→ **WHAT TO DO**
Within the listing below, give again exactly the lines between the one containing "Given: Click B8" and the one containing "Screen dimensions: 860x411", inclusive, pictures left aside.
::: DATASET EXCERPTS
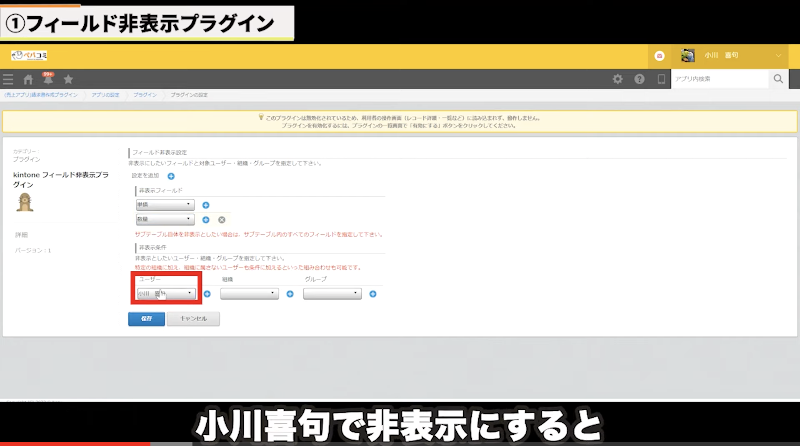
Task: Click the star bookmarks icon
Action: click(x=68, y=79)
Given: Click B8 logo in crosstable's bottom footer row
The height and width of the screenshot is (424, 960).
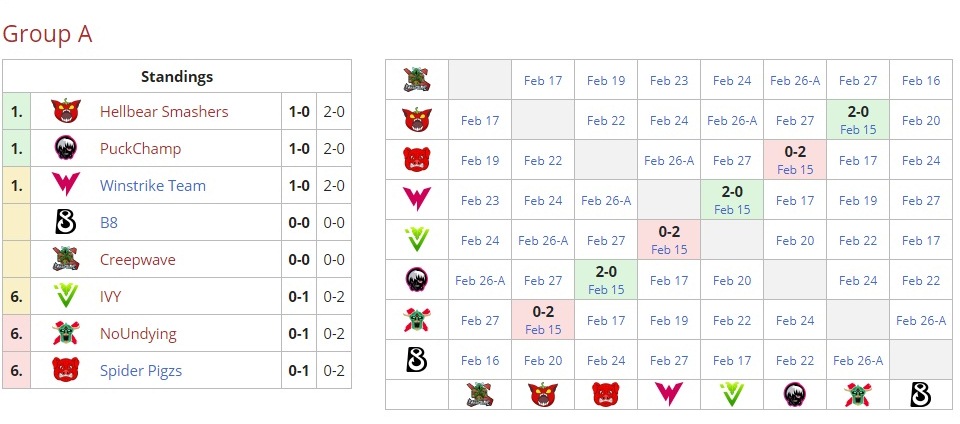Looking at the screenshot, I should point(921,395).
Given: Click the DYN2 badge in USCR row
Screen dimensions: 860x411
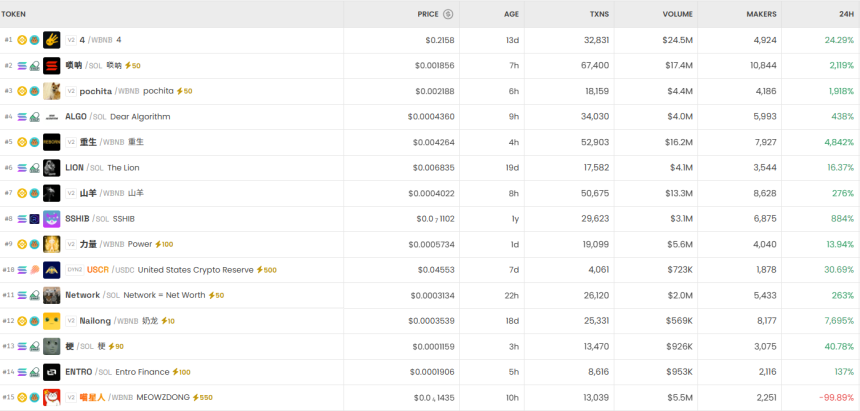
::::::
::: DATASET EXCERPTS
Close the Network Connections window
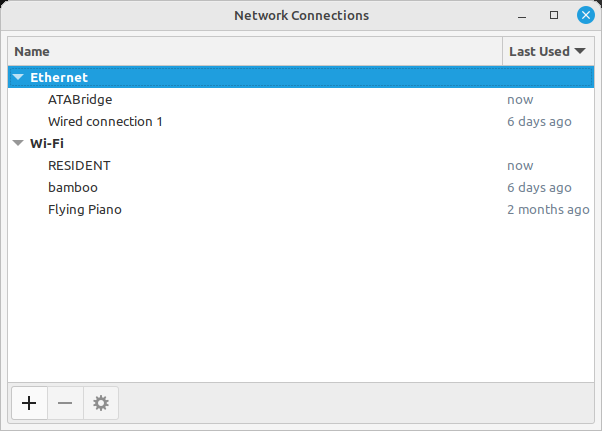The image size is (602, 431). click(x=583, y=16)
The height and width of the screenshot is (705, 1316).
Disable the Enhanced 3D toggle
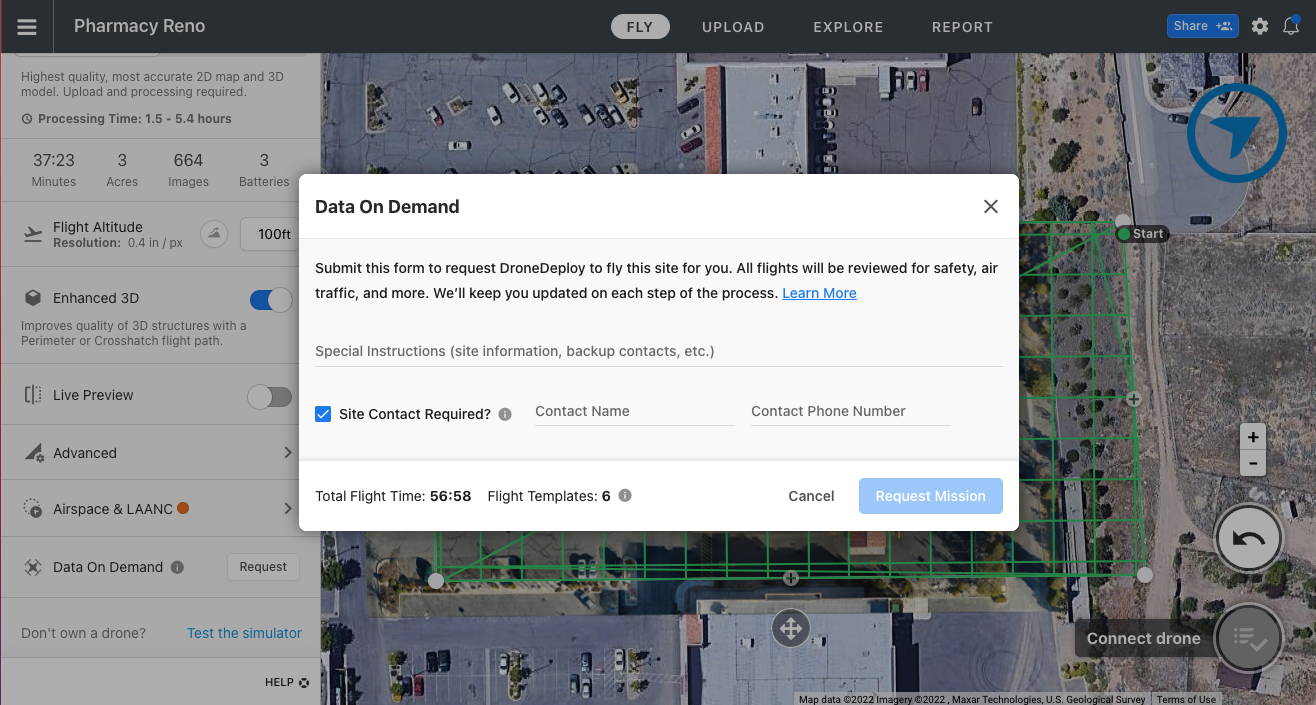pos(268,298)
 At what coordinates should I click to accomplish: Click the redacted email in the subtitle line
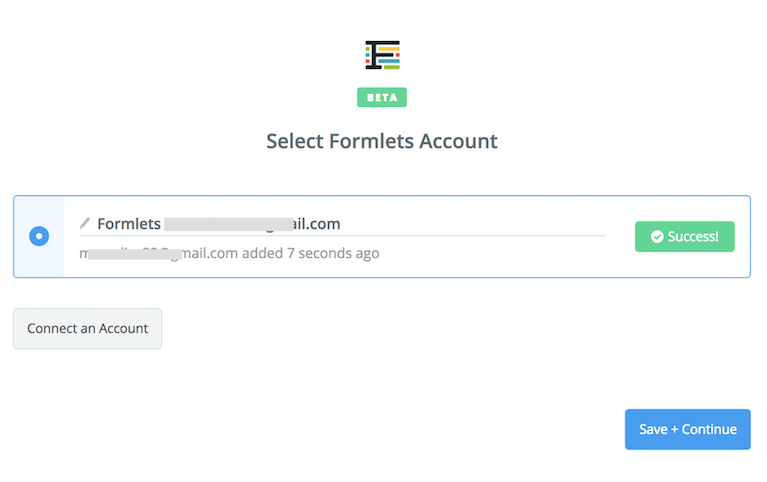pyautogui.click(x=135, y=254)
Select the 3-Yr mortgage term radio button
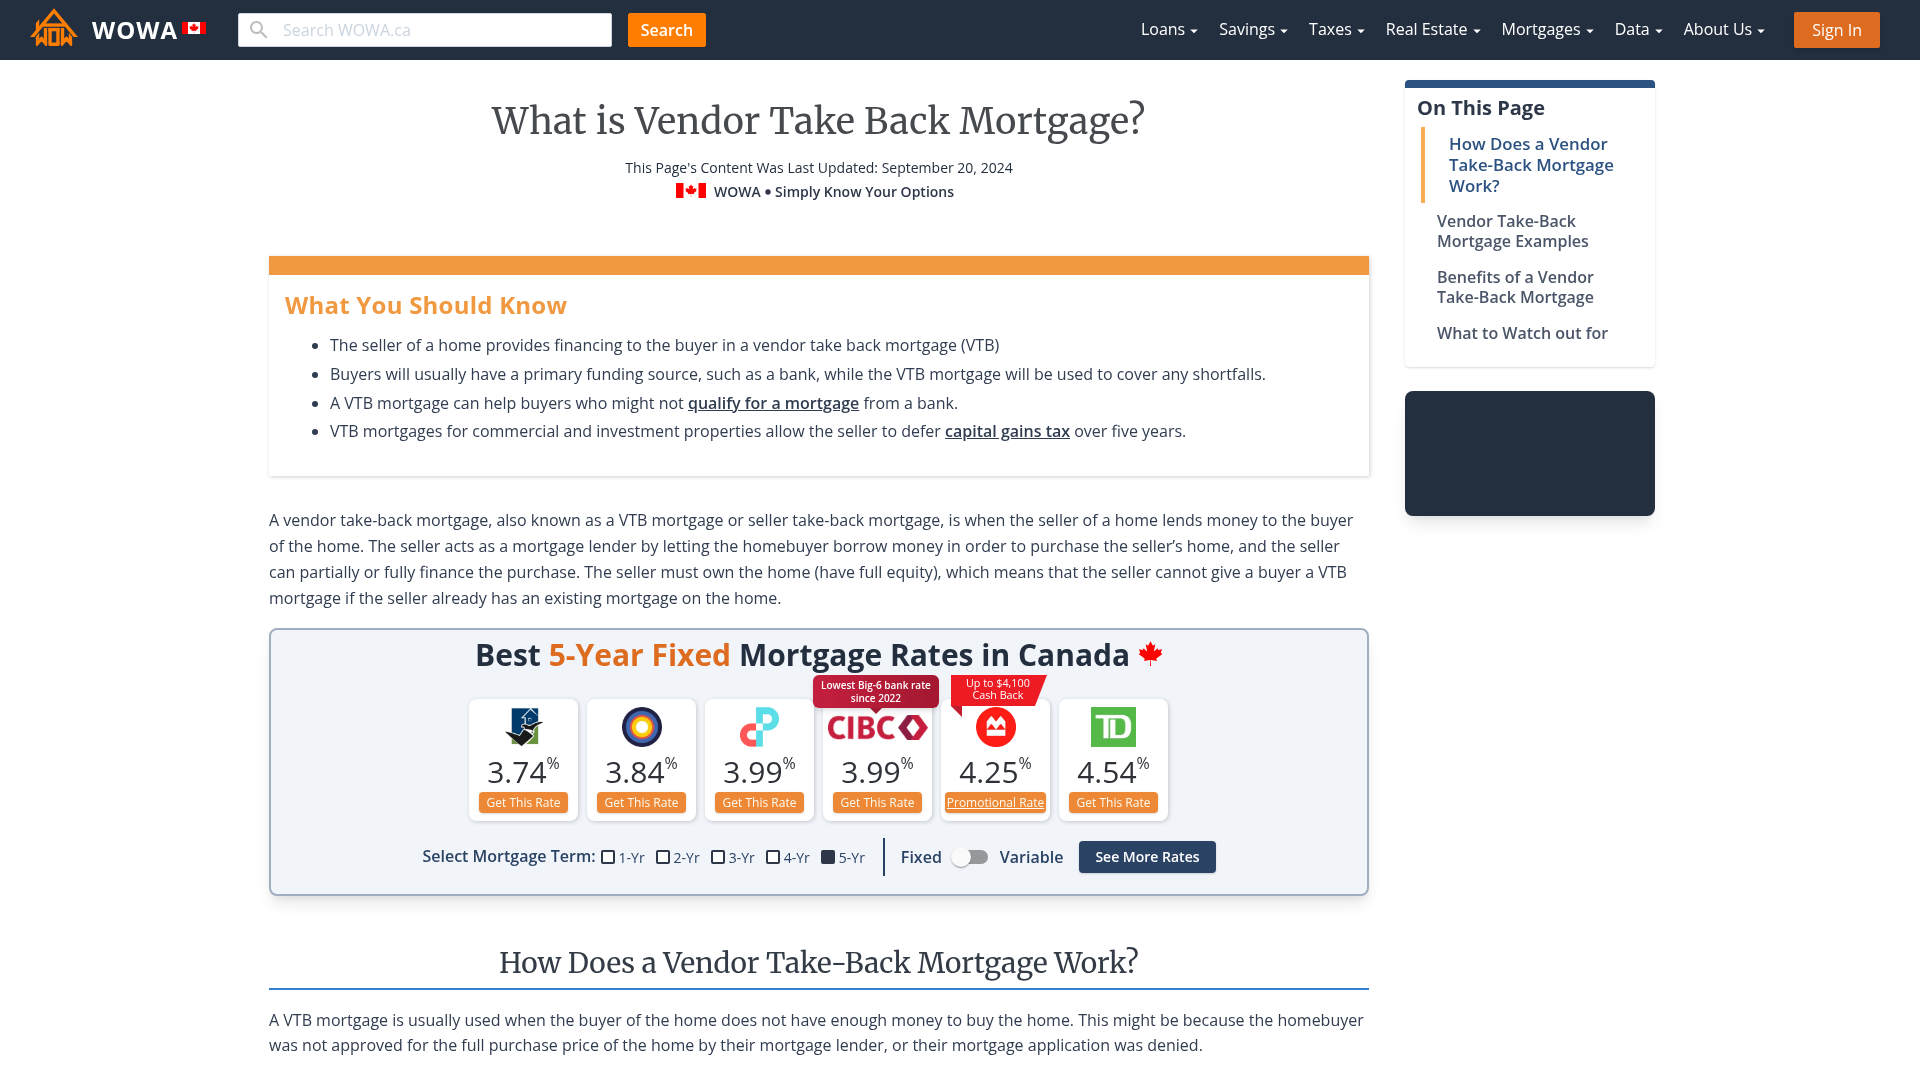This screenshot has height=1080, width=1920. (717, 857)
::::::
::: DATASET EXCERPTS
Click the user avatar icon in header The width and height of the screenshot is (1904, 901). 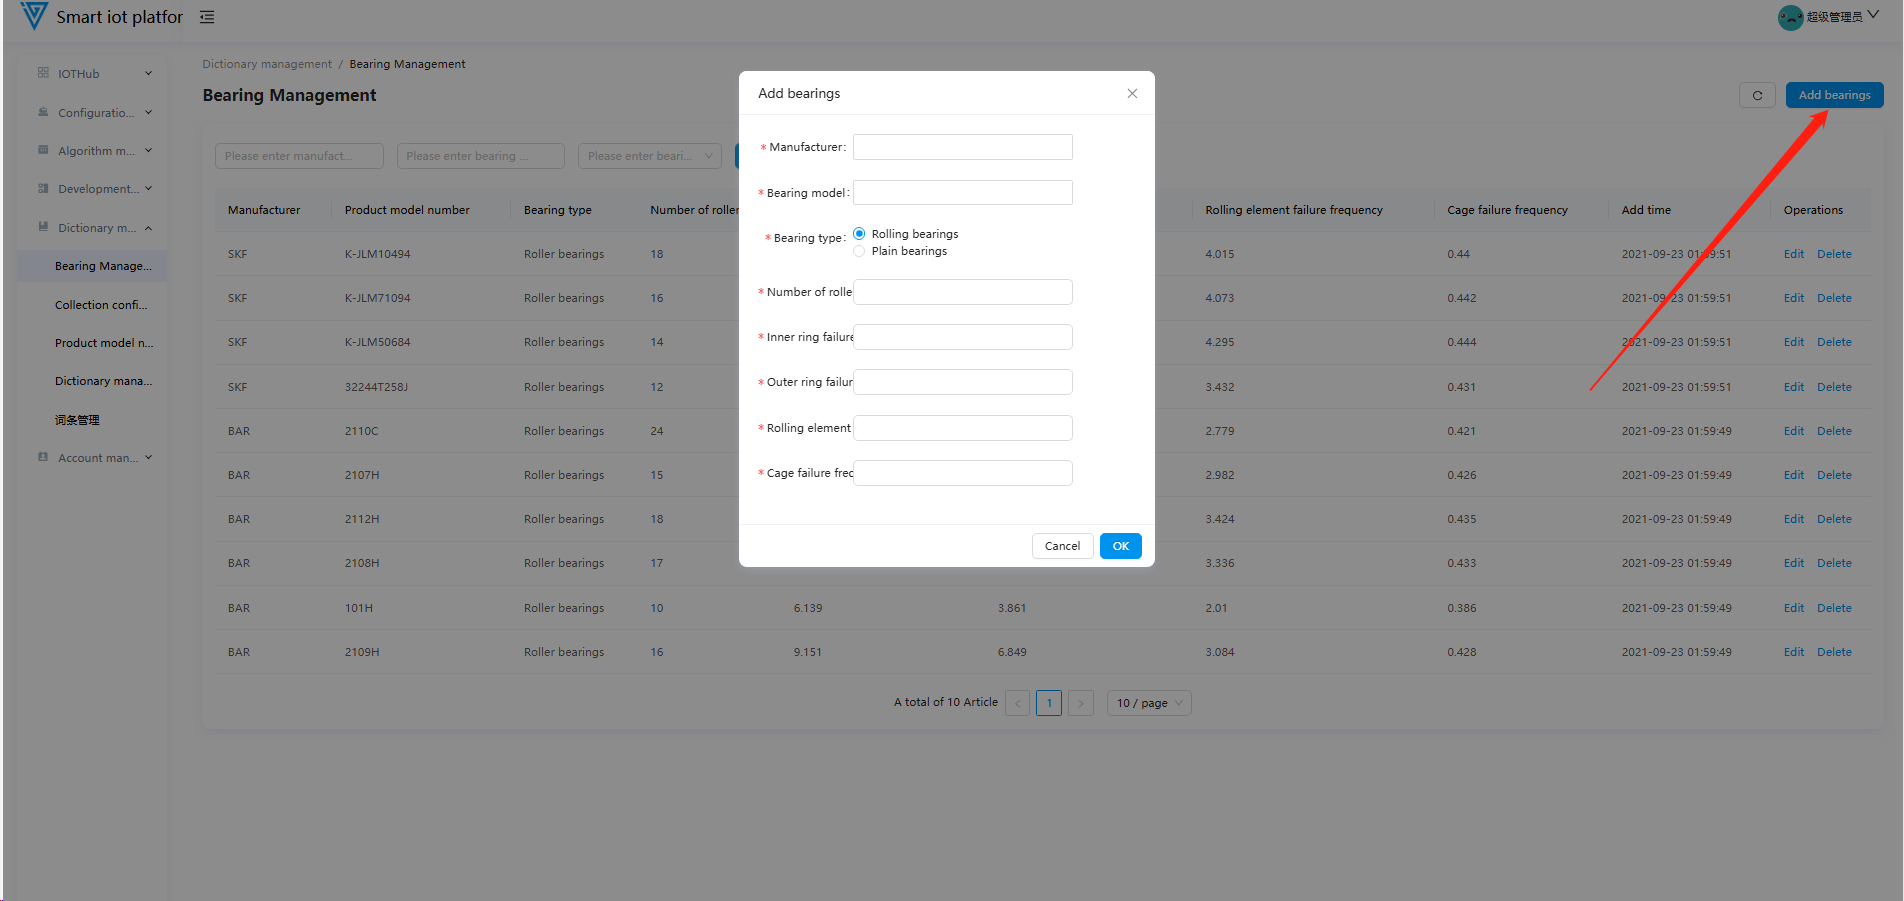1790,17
::::::
→ **FINISHED EXERCISE**
Given: Click B8 logo in crosstable's bottom footer row
The height and width of the screenshot is (424, 960).
Looking at the screenshot, I should point(921,395).
Given: Click the DYN2 badge in USCR row
Screen dimensions: 860x411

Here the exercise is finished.